Not sure what OP's specific use case is, but for me, the one big downside of spinning drives is noise. And even if the drive itself may be fairly quiet, you have to make sure its vibrations don't propagate to furniture where they can get amplified.


Good point for especially storing music files. I'd like to use SSD every time for < 2TB data. Unfortunately, I'm a data hoarder so still spinning rusts.


2.5 inch drives spinning at 5400 RPM are nearly silent (and that can be improved further if you tell the drive you want it to be silent).


I suppose it depends on the drive. I have a cheap external WD "passport" drive I use for backups. I sometimes sit it on a wooden end-table at my parents' house, and you can absolutely hear the vibrations.


SSD 1Tb Crucial BX500 - $70

WD Blue 1TB Desktop Hard Disk Drive - 5400 RPM SATA 6Gb/s 64MB Cache 3.5 Inch - WD10EZRZ - $50

I can't say what $20 is 'substantially cheaper'. Sure, if you need dozens of TBs...

And currently you have a big chance of getting an SMR HDD, which is... quite a gamble.

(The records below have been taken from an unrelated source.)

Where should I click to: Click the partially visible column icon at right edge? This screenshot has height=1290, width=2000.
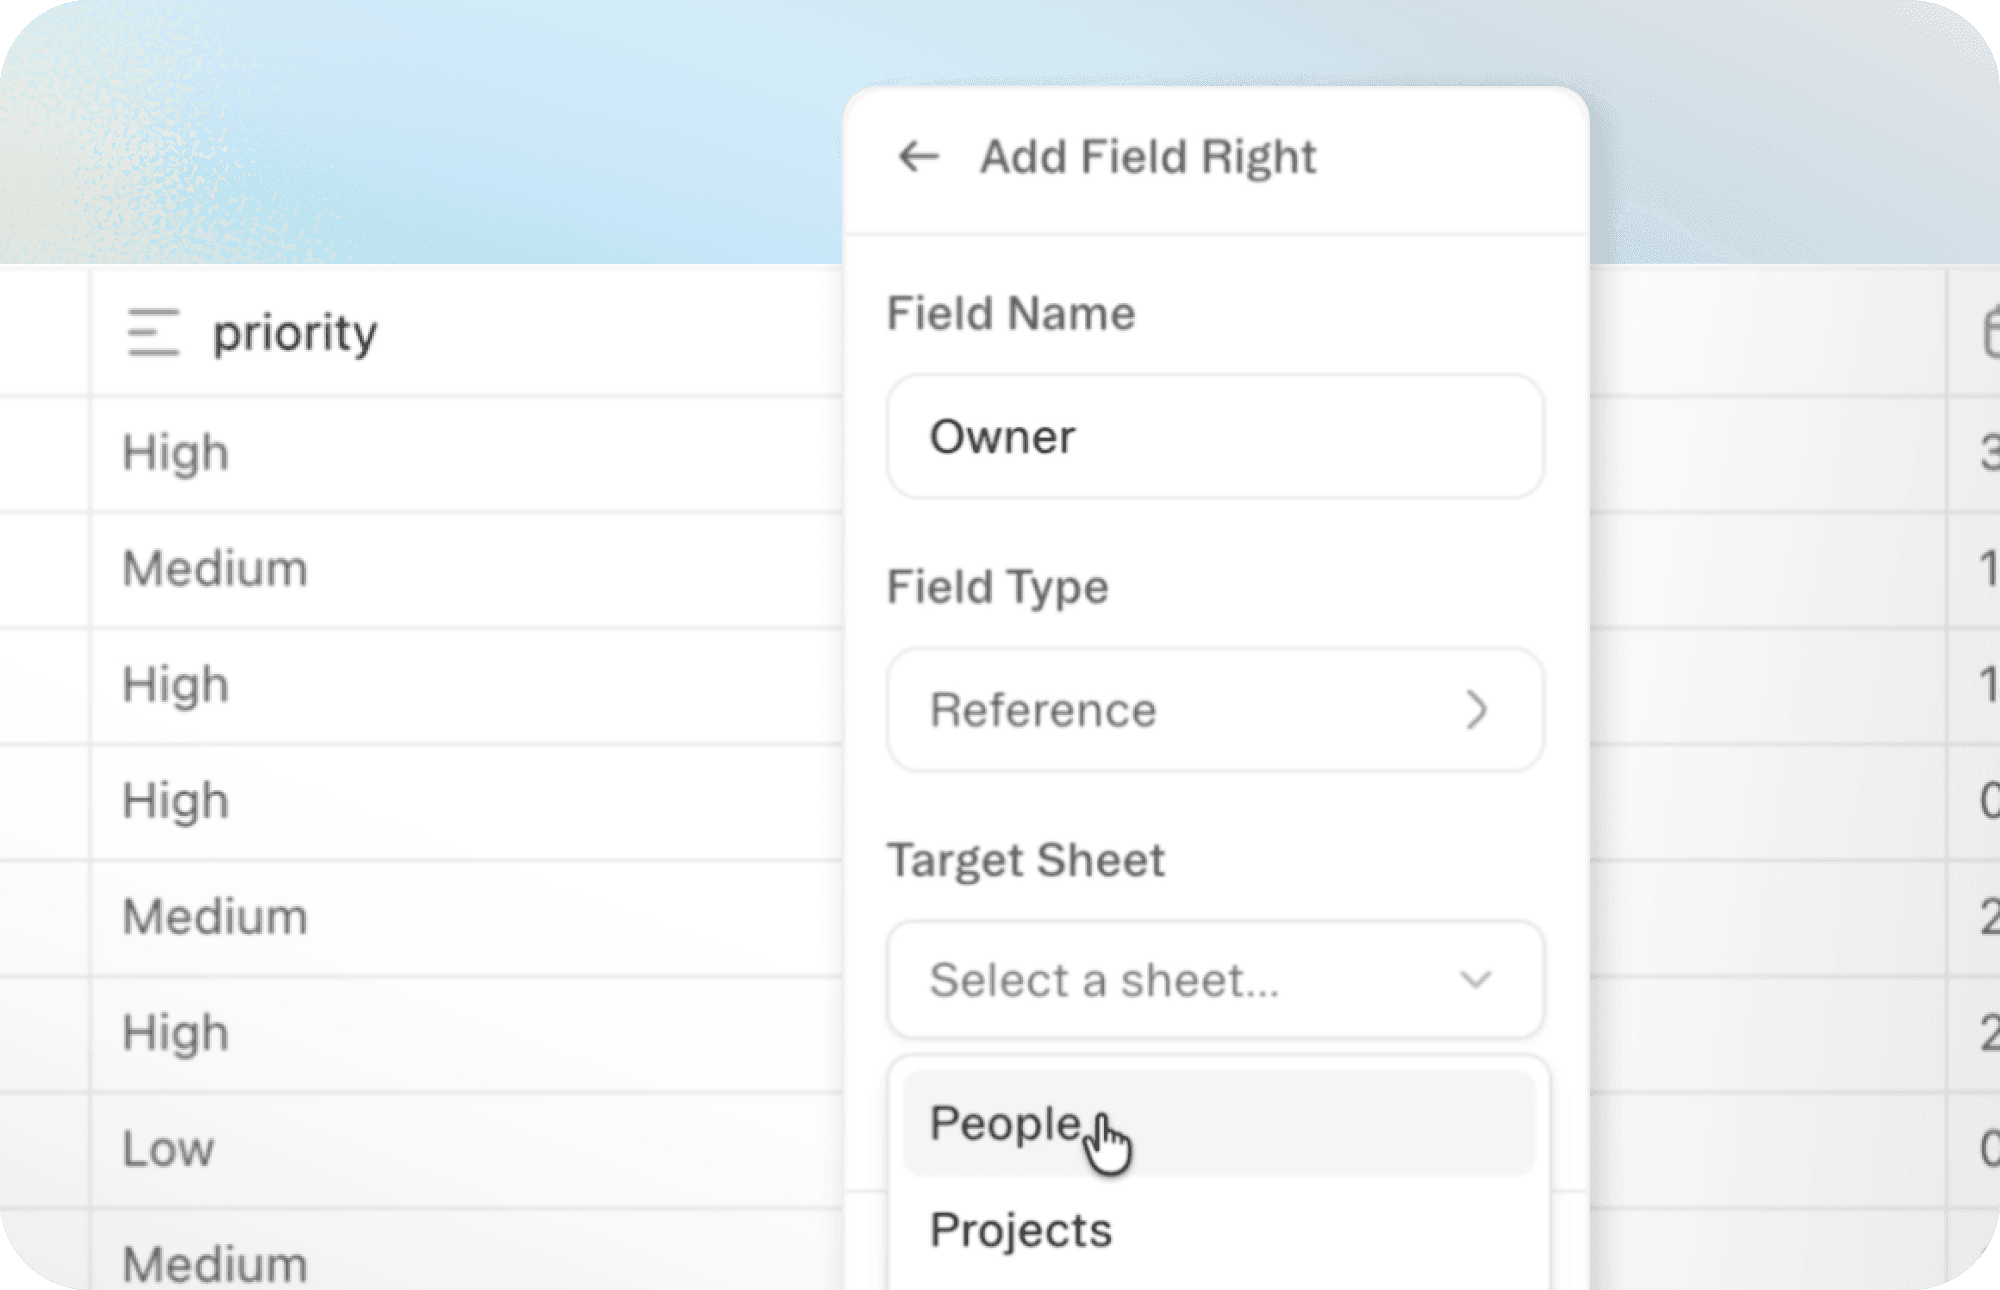click(1990, 333)
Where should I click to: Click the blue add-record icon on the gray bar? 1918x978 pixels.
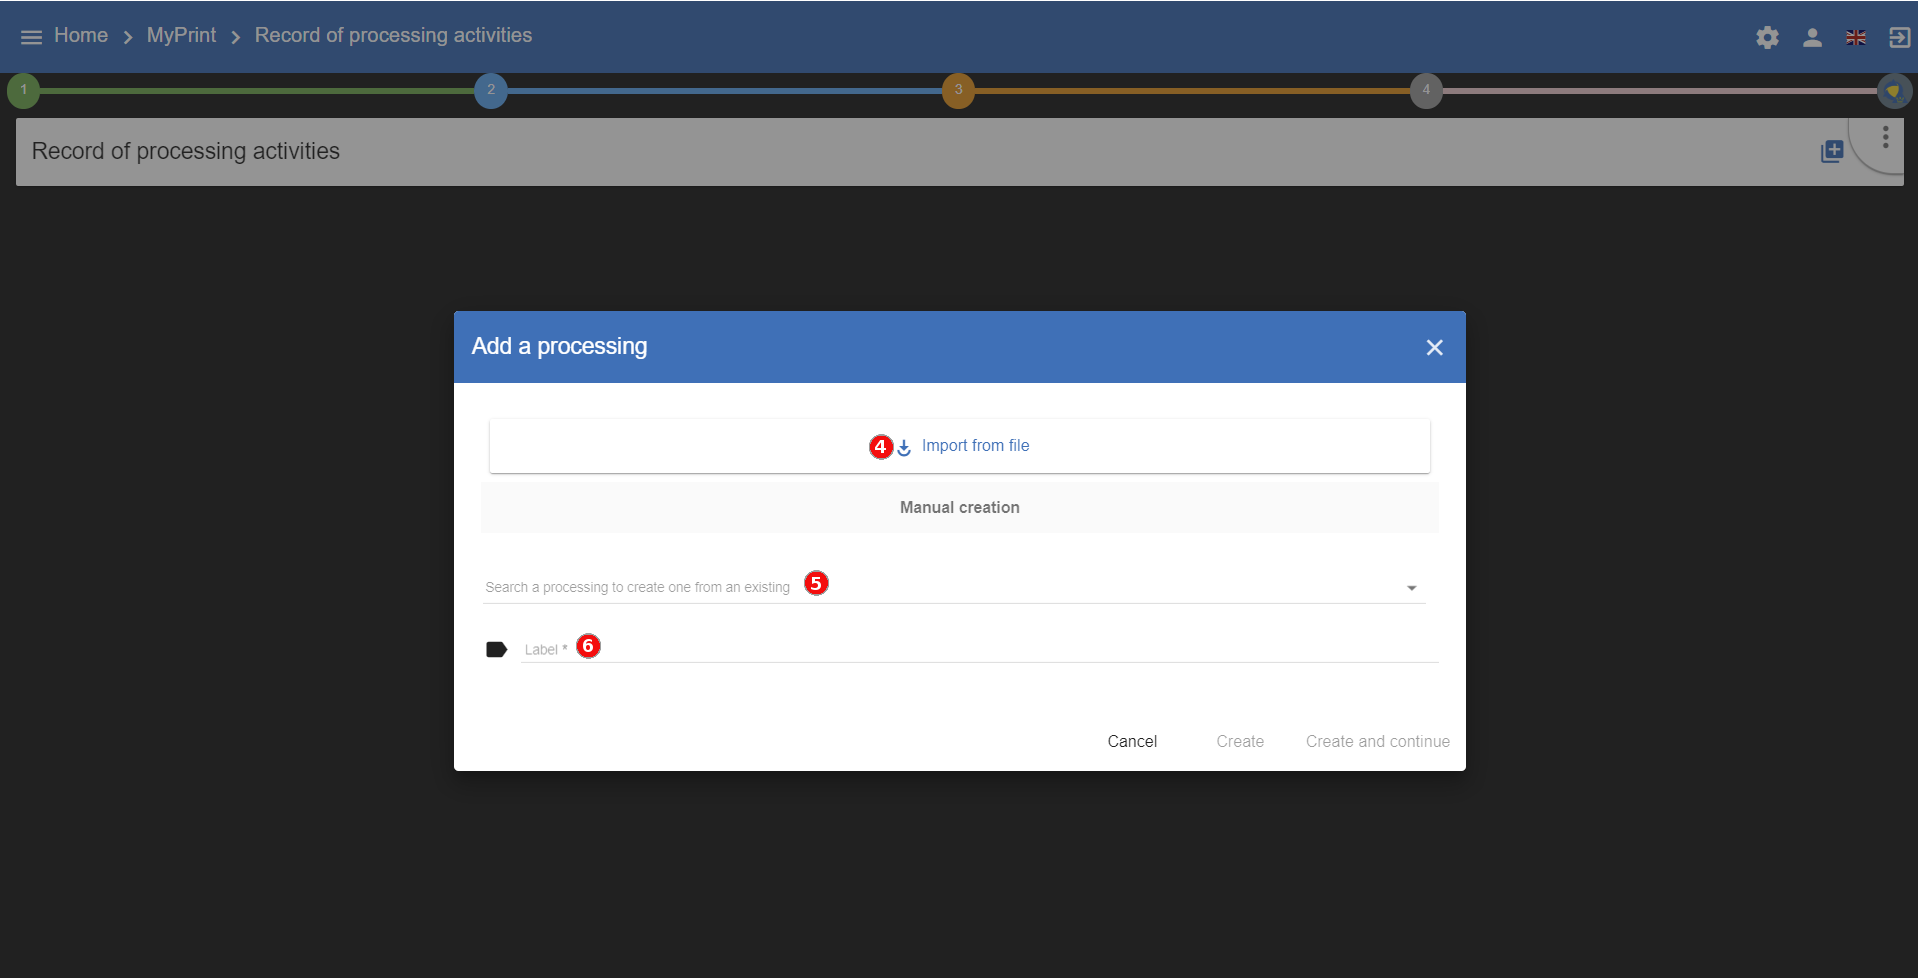[1832, 151]
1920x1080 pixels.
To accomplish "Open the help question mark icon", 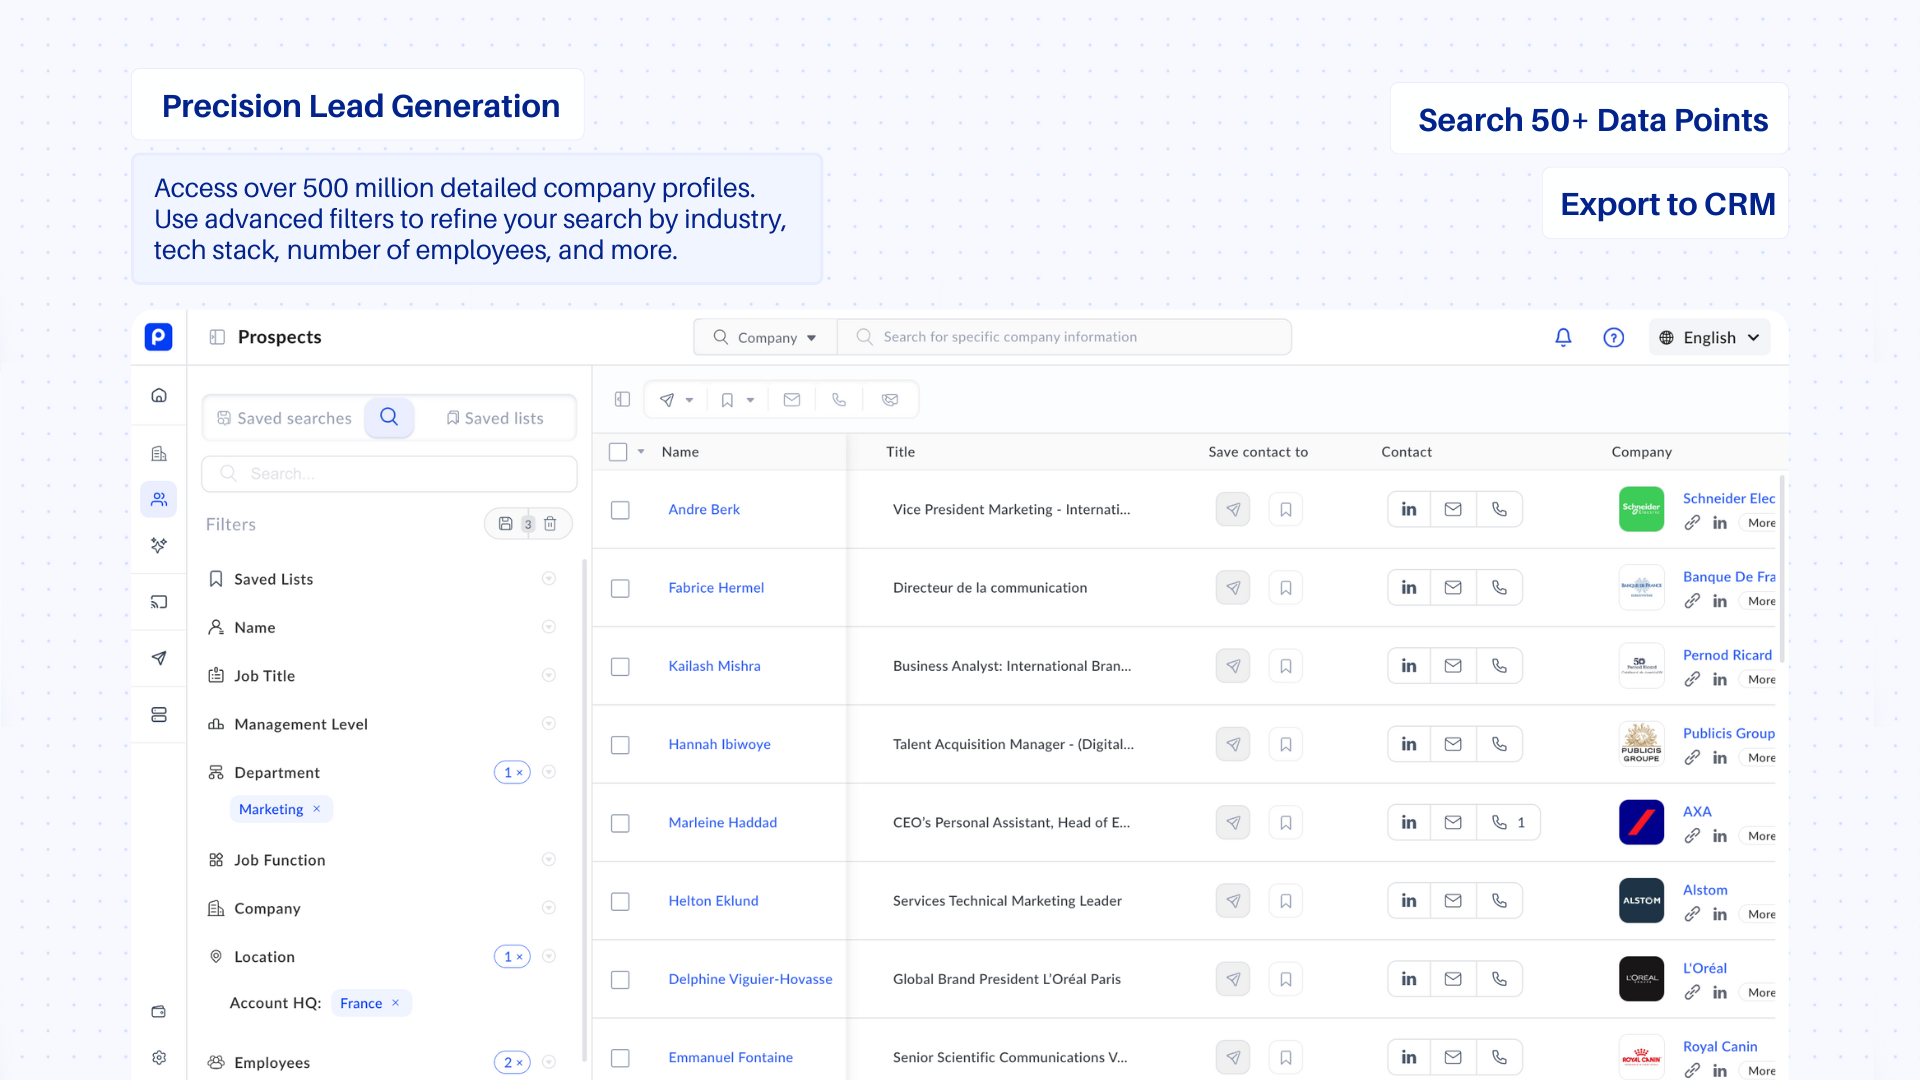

That's a very expensive HDD. Amazon got the 4 TB WD Blue for $65


I've been averaging about $19 per 4tb SAS drive on ebay (refurbs), though sata tends to cost a little more being the more common format.

I've had great luck with surplus HGST drives, they tend to be more reliable than Seagate.


That's very dependent on Amazon actually shipping you the drive, which between my recent experience and tales from a few friends in the industry, is much more of a coin toss these days.